AI vs. Marketing Professionals
As a marketer I am always asked whether AI has taken my job yet. The answer is “not yet”, but often includes rather too much inarticulate waffle in response (a bit like a word cloud based on marketing cliches and including phrases like ‘marketing tool’). The fact is, I’ve been a bit less worried than a lot of my peers, for two reasons:
- Firstly, it’s not AI, it’s a Large Language Model (LLM) which is not the same thing. It’s just a chatbot that mimics language, conversation and copy based on an algorithm.
- Secondly, it’s not even close to being good enough and it really, really needs humans to be of any use at all.
After such bold statements, let me explain my thinking a little…
It’s not really AI
ChatGPT is sold as AI, but it isn’t actually the type of AI that keeps us up at night; it is Artificial Narrow Intelligence, or ANI, which you can read more about here.
It calculates how to respond to sequences of words, or prompts, and is very task-specific. It’s a language processor. In practice, it looks like it’s taking words in, thinking about it and coming up with an answer. However, it’s essentially just an algorithm with several layers and it’s only as good as the prompts it receives and the content it is able to draw from. It’s very limited and certainly more limited than even a very junior marketer.
At this point I am sure I don’t need to compare the limitations of A(N)I to the mass of skills that a good marketer can wield, let alone start on the difference between stringing words together and actual communication. I did want to just quickly point it out though, so you have this in mind as you read on.
AI is nowhere near good enough to replace marketing expertise
It really isn’t. I can’t emphasis this enough. It’s fair to say that it currently has it’s uses, including the creation of filler content (it can churn out copy for 20 social media posts in a matter of seconds), it supports marketing teams in idea generation, and it can pump out a bog-standard meeting agenda in two blinks of an eye. I can’t deny that stuff is helpful and does save time. Plus, who knows where LLMs will end up – perhaps there is a basic admin role for them? Or perhaps more, depending on how good they get. Yet, that’s the sticking point for me – how good can these LLMs really be if they are simply an algorithm, focused on tasks and using some corners of the internet (without access to the really good bits that are all subject to copywrite and behind secure paywalls) to generate a sequence of words that lack these majorly important elements:
- Context;
- The ability to understand the facts and respond meaningfully;
- Emotional intelligence; and
- Insight and experience.
If we employed team members without these attributes, they wouldn’t last long. So, why is there suddenly a drive to use AI instead of human beings with experience who exhibit some, if not all, of the above.

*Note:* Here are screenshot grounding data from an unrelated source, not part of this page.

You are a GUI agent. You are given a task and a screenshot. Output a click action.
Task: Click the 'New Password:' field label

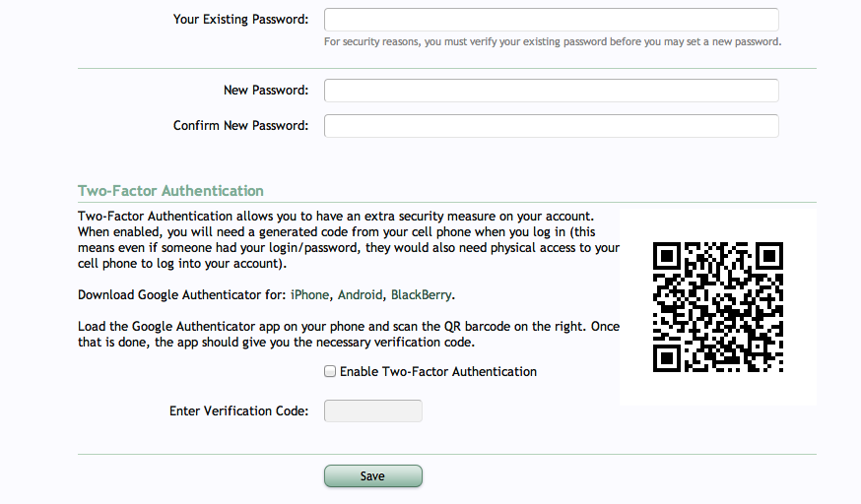coord(266,91)
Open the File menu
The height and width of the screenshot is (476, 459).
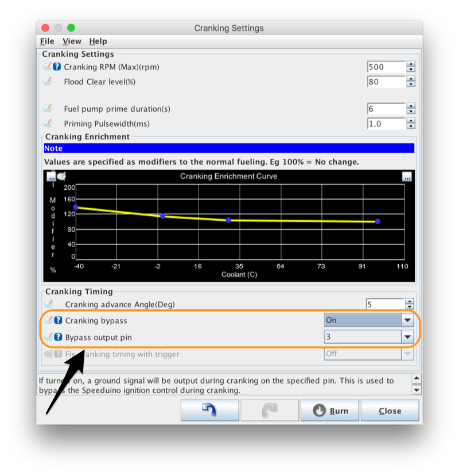coord(46,41)
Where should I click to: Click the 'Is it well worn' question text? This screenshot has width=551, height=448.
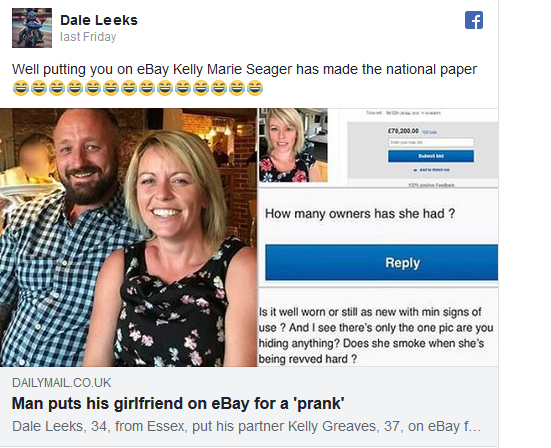click(x=376, y=335)
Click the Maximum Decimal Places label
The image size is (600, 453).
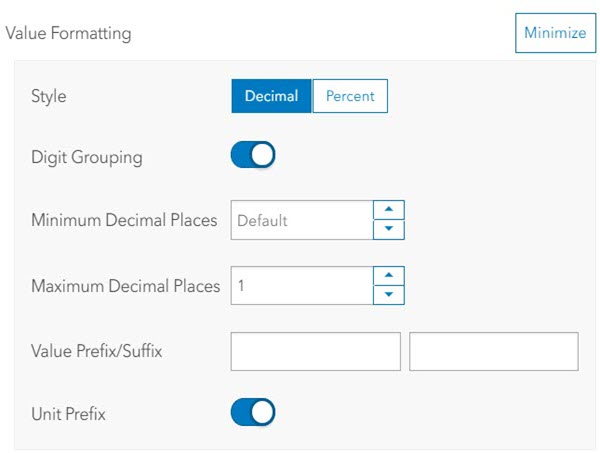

Any company that thinks it can rely on LLMs to replace the expertise of a real-life human being with communications and marketing experience has a profound misunderstanding of what great marketing is.
I say marketing to incorporate the many facets of it, from communications, PR, brand management, campaign management, and so on. Which brings me to point number three…
AI is the chaff and humans are the Wheat
Having had ten years’ experience working in PR and Communications’, and nearly 20 years in Sales and Marketing roles, I know what works: what makes something interesting. It’s not about a company (metaphorically) screaming out it’s defined messages to a busy market place with as much content as it can muster, it’s so much more nuanced and targeted than that.
It’s about knowing your audiences (all of them), getting intimate with a brand and what it means for organisations and their customers, and then understanding what is needed across the breadth of content creation – from award submissions, social media posts and press activity, to name a very few. The creativity, empathy and commitment to continuous development that we marketers have means we strive, always, for killer content, not just filler content – and yes, REALLY, LLMs don’t do that.
LLMs don’t create cut-through in a busy market. Instead, they generate reams of content ready to squeeze into the meaningless mele of noise we find online already. It’s like pouring water into sand… it makes it all so much denser and heavier and you can’t really tell it’s there.
Content created by these LLMs or chatbots, like ChatGPT, just doesn’t land with human beings in the same way that well-constructed messages and genuinely compelling narratives do. The content it churns out is authentically disingenuous and weak because it’s simply put together using a calculation that predicts the next likely word based on inputs and prompts. That’s just not how human beings communicate.
Perhaps there is a small admin role for LLMs in every team, but they can’t be trusted on their own and they have a growing catalogue of quite tremendously bad errors when left to do their own work.
It’s not even really a marketing tool, but an administrative support tool for every team. It is also very safe to say that, at this stage, those companies that stay human will certainly triumph.